- [TASK INSTRUCTIONS]
Reproduce the part of the records that opens with the line containing "At what coordinates" and closes at the end of the records, word for word, with the pictures left out.

- [DATA TO USE]

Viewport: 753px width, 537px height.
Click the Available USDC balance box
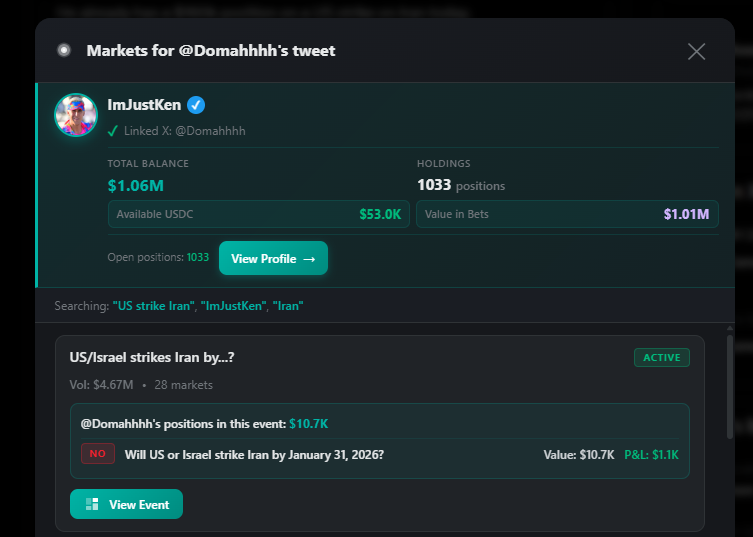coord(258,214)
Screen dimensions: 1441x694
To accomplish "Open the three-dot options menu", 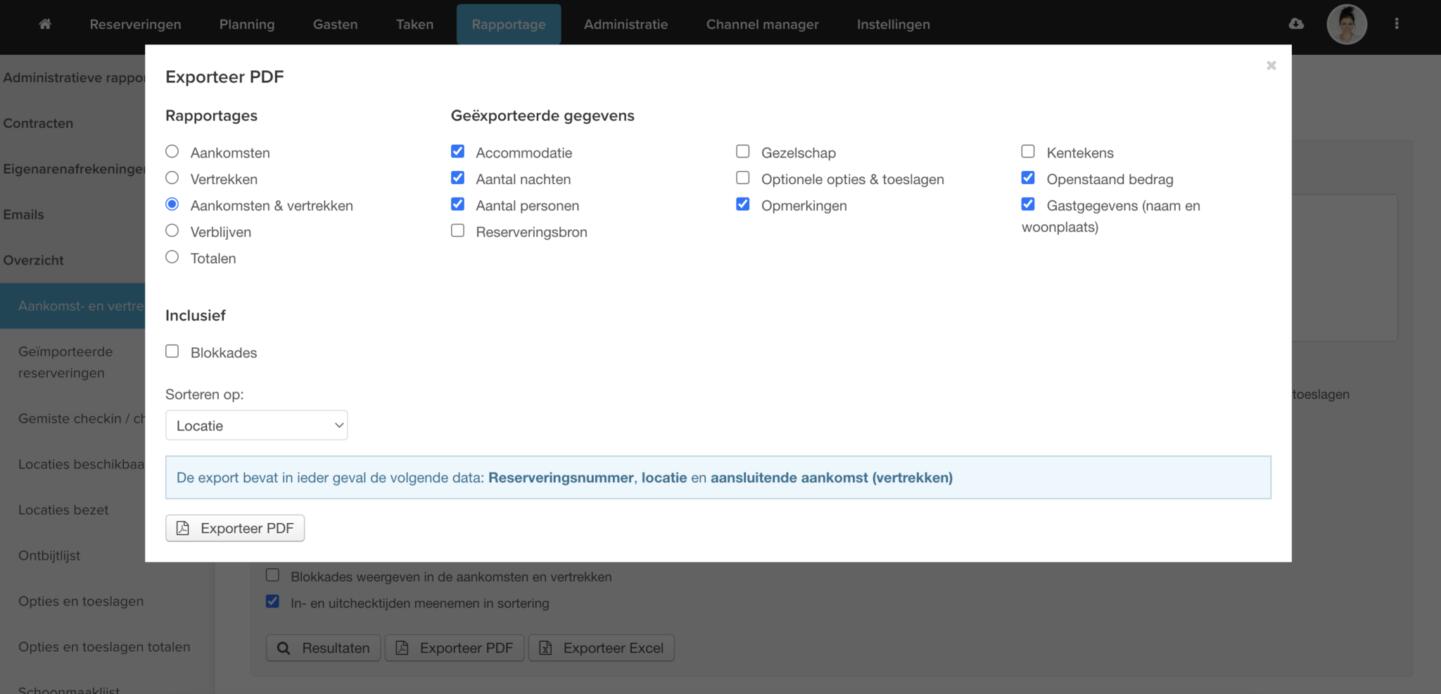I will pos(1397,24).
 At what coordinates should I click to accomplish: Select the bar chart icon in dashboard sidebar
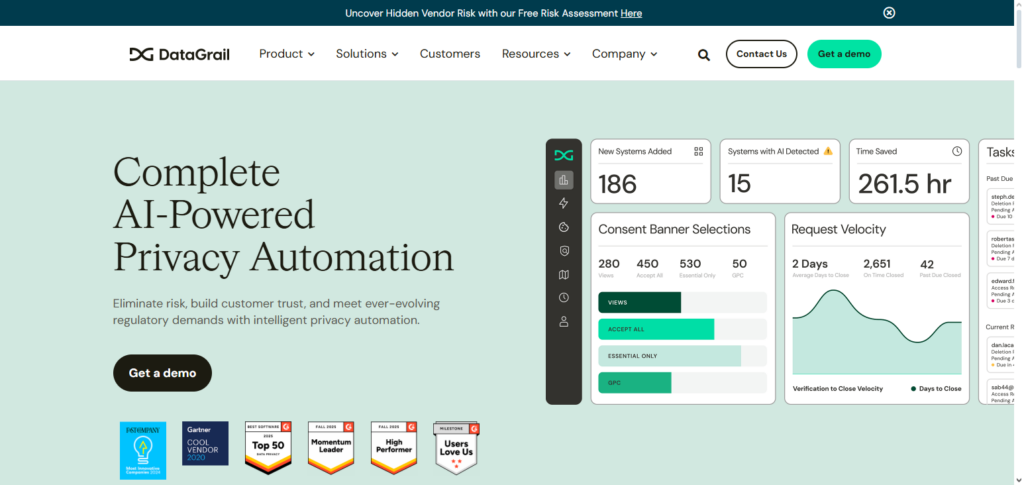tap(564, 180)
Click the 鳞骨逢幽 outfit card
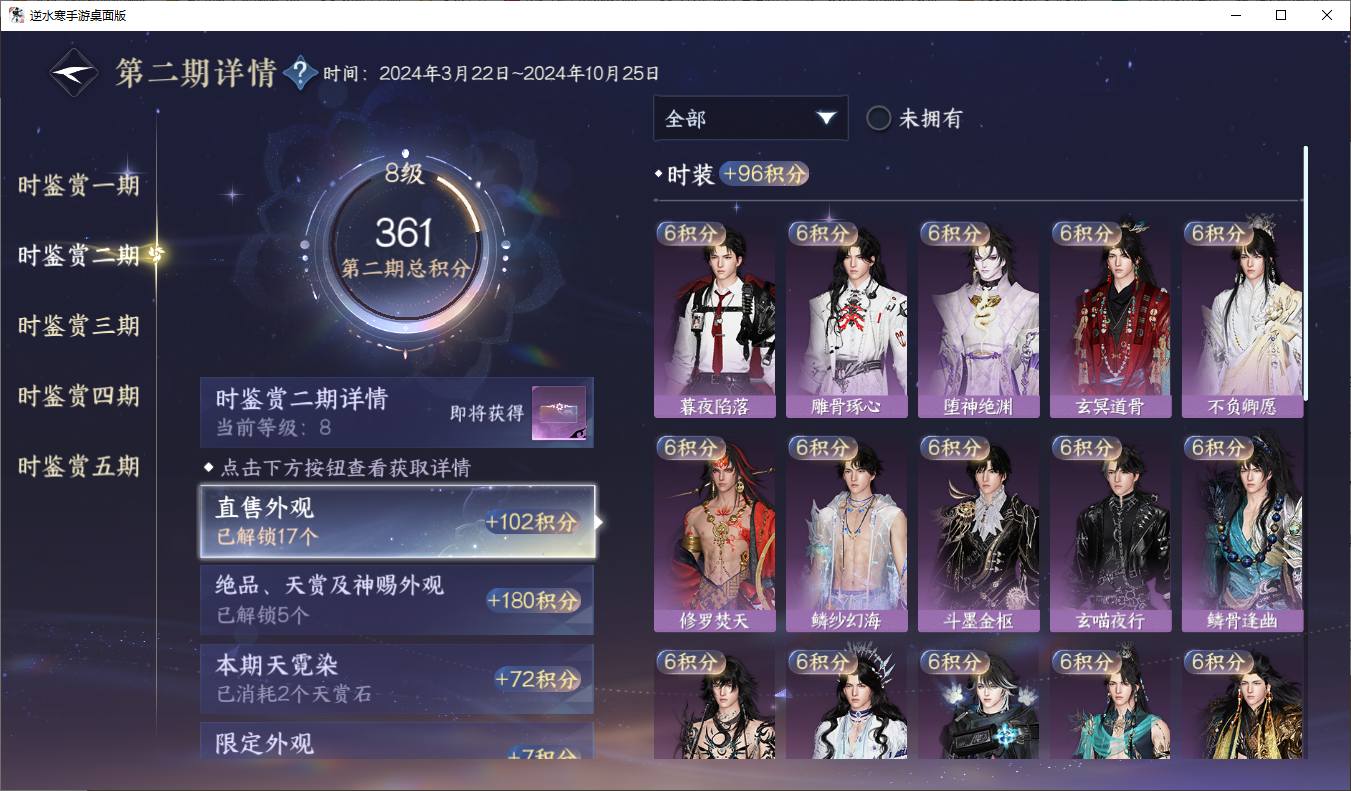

- [THE RESULT]
 At what coordinates should I click to accomplish: Select the bar chart icon in dashboard sidebar
tap(564, 180)
Click the 鳞骨逢幽 outfit card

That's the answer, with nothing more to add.